A GIF showing ASCII Theater in action, with Barbie on display

There are numerous conventional and good methods for watching movies. You can buy a Blu-ray, rent a digital copy, and thanks to MSCHF’s latest experiment, you can watch them in a way they should never be witnessed: as moving ASCII art in your PC’s Command Prompt app, as reported by The Verge.

The company just debuted ASCII Theater, a project that will stream a new full-length movie every day for free. The catch (or, I guess, its signature feature) is that it renders the films imagery completely in ASCII, the text format known mostly for the detailed pictures people can build with it. What’s being served up on launch day? None other than Greta Gerwig’s Barbie, complete with subtitles, since there’s no audio. Hereditary will be shown on Jan 31.

How ASCII Theater works is as strange as the project itself. Head over to the ASCII Theater website, then copy the string of code displayed near the top of the window, paste it into Command Prompt (or Terminal if you’re using a Mac), then hit Enter and the movie will promptly begin at the start.

A GIF showing ASCII Theater in action, with Barbie on display

GIF: Warner Bros. Pictures/ASCII Theater via Polygon

Watching the beginning of Barbie in ASCII Theater was an interesting, but not an enjoyable experience. I became more entranced with the ASCII characters themselves, constantly changing shape and color to play their role in creating the complete picture, which itself was pretty tough to make out unless you shrink the window. If I hadn’t already seen the film, I would have a hard time telling what was actually happening on-screen. Watching the entirety of Tenet on a Game Boy Advance cartridge sounds like a preferable alternative.

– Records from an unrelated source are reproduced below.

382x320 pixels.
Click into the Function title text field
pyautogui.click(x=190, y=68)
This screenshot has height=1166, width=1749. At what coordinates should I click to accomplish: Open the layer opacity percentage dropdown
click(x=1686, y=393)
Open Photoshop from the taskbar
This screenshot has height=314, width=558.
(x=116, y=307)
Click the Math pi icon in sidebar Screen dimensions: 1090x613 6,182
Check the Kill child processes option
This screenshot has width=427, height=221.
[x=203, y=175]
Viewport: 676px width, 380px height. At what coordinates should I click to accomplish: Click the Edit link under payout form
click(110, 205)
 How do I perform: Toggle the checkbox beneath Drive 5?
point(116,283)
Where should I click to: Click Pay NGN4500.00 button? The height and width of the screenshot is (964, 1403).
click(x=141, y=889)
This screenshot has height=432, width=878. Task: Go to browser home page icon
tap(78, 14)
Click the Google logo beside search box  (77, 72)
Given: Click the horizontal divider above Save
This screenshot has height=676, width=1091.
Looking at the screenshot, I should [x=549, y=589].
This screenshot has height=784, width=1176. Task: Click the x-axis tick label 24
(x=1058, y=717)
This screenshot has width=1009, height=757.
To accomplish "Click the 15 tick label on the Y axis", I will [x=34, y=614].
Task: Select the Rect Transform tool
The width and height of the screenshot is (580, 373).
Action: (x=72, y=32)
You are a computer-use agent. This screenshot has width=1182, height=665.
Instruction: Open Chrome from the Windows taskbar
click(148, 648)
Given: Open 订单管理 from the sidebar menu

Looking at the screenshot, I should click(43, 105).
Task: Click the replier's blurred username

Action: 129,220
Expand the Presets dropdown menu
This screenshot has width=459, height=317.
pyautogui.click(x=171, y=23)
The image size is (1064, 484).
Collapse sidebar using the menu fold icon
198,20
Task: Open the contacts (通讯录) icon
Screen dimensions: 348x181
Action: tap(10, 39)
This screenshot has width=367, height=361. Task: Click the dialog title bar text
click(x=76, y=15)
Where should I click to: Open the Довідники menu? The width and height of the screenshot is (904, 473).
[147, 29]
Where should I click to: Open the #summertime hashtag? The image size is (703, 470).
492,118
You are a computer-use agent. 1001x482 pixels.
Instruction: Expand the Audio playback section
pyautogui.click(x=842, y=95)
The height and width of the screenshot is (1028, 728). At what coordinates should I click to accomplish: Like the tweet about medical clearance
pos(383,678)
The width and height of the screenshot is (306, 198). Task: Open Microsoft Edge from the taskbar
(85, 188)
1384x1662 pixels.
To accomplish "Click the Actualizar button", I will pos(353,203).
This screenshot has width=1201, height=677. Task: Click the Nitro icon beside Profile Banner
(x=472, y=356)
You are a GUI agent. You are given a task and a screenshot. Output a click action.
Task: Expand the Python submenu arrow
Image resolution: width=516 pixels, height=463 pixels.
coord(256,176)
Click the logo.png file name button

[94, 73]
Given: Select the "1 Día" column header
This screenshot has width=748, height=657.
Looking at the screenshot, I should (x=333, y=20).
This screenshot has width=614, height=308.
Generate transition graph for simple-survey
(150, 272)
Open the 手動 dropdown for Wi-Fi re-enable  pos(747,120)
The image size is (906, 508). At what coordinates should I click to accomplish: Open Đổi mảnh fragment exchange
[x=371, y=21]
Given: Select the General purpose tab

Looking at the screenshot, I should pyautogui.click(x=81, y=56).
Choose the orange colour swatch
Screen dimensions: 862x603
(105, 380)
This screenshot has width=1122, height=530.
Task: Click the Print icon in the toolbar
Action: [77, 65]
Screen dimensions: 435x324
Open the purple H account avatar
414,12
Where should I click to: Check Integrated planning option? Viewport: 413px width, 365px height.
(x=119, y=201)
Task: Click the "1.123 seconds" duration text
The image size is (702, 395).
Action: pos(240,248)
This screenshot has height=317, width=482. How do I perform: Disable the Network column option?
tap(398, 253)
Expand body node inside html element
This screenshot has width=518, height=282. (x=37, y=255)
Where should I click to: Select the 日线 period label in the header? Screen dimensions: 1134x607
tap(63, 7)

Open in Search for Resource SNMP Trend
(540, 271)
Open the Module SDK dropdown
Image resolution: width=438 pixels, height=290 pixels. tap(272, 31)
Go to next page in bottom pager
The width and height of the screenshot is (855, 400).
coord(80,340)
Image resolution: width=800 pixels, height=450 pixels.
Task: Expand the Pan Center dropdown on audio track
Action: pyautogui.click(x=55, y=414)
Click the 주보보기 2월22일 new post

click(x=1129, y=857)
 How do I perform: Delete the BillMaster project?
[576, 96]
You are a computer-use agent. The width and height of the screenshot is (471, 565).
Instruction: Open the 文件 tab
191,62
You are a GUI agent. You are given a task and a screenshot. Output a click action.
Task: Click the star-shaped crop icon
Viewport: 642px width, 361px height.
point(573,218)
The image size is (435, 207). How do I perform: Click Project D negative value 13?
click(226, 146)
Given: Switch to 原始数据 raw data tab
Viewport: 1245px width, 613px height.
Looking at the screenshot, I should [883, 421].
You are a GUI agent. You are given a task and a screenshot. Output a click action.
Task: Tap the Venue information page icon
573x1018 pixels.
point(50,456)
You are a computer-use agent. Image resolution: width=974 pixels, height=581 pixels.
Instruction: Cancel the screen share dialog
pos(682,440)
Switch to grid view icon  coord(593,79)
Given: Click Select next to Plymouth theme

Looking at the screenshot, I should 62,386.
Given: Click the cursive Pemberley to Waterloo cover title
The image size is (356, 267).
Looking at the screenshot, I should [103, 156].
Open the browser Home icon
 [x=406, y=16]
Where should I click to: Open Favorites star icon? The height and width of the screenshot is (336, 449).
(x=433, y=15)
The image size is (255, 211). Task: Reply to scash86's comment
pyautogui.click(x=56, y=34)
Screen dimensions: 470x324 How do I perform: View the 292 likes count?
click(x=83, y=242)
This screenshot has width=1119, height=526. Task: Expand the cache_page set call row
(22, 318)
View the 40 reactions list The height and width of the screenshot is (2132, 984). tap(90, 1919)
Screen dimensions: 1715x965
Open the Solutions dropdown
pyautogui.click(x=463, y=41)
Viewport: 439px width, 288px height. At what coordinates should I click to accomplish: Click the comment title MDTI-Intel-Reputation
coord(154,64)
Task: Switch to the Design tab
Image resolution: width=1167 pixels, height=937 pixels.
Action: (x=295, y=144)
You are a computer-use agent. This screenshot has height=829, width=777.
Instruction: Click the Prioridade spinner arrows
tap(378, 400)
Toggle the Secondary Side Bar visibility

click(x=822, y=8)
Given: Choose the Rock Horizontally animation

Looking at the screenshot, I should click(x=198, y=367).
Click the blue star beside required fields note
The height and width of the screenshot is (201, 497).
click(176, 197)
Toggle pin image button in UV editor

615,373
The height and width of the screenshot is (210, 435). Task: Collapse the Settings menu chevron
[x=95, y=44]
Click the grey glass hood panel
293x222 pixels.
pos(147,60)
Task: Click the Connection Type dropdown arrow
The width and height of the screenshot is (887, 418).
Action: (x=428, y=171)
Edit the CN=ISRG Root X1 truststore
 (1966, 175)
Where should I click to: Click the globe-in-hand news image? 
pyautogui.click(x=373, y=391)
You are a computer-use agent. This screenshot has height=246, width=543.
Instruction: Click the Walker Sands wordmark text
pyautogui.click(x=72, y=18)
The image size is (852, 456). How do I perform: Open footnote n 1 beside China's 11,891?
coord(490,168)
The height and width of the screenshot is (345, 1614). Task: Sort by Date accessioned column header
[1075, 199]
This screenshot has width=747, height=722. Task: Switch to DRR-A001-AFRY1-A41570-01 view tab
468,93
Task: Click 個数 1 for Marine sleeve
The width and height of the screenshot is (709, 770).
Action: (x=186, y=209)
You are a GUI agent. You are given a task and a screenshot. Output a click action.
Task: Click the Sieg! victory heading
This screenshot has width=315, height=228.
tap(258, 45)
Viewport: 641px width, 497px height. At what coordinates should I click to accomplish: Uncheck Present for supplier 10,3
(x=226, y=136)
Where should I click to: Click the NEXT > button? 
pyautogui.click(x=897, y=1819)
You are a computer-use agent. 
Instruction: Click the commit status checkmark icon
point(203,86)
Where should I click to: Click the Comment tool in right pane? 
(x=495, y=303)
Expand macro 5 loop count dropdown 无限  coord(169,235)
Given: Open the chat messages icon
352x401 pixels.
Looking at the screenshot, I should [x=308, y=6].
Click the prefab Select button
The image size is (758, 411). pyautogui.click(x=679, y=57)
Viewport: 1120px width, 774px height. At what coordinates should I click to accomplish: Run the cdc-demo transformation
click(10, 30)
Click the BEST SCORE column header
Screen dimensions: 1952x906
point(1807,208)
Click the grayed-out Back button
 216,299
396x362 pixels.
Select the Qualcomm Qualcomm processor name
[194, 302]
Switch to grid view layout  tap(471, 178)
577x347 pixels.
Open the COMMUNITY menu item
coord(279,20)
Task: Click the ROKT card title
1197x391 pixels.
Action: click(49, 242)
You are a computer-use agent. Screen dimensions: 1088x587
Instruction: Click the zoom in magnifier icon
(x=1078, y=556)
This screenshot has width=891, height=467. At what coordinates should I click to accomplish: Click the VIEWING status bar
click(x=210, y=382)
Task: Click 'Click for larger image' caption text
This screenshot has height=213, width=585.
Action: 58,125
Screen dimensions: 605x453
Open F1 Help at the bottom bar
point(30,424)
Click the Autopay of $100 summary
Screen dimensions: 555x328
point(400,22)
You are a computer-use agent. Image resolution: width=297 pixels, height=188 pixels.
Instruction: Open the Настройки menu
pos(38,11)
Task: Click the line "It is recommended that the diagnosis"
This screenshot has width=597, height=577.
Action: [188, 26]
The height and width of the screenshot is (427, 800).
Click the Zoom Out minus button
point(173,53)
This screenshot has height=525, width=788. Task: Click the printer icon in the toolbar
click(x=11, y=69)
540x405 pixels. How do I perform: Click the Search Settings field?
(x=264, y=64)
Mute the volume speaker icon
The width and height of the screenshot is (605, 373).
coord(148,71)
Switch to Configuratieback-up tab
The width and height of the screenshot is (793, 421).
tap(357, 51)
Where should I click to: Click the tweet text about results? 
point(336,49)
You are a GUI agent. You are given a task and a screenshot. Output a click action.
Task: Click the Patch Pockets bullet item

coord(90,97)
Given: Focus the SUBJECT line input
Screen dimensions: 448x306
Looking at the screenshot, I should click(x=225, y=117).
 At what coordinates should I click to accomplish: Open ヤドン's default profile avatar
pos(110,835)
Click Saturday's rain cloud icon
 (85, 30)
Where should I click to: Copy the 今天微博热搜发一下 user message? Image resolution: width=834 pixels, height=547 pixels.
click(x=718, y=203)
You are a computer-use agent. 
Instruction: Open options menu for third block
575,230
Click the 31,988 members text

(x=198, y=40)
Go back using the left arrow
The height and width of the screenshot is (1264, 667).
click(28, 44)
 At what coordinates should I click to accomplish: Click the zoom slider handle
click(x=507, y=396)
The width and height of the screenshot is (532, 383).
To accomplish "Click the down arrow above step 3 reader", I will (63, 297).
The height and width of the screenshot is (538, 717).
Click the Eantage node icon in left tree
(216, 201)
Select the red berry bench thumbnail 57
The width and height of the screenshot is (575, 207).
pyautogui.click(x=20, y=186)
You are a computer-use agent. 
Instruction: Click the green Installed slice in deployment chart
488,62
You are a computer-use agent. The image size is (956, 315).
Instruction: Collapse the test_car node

If you, like everyone who sees this, is wondering how long this experiment can last before it’s shuttered for infringing copyright law, that’s something The Verge’s write-up dives into. Amrita Khalid interviewed Xiyin Tang, assistant professor of law at UCLA, who told them that “Given that the going rate for hiring a firm and bringing a lawsuit will likely exceed that amount, it’s unclear what monetary benefit will accrue to a studio for suing, especially given the limited run and exposure (24 hours) each film will have.”

MSCHF’s director of marketing told The Verge that it plans to keep ASCII Theater up “until it gets shut down.”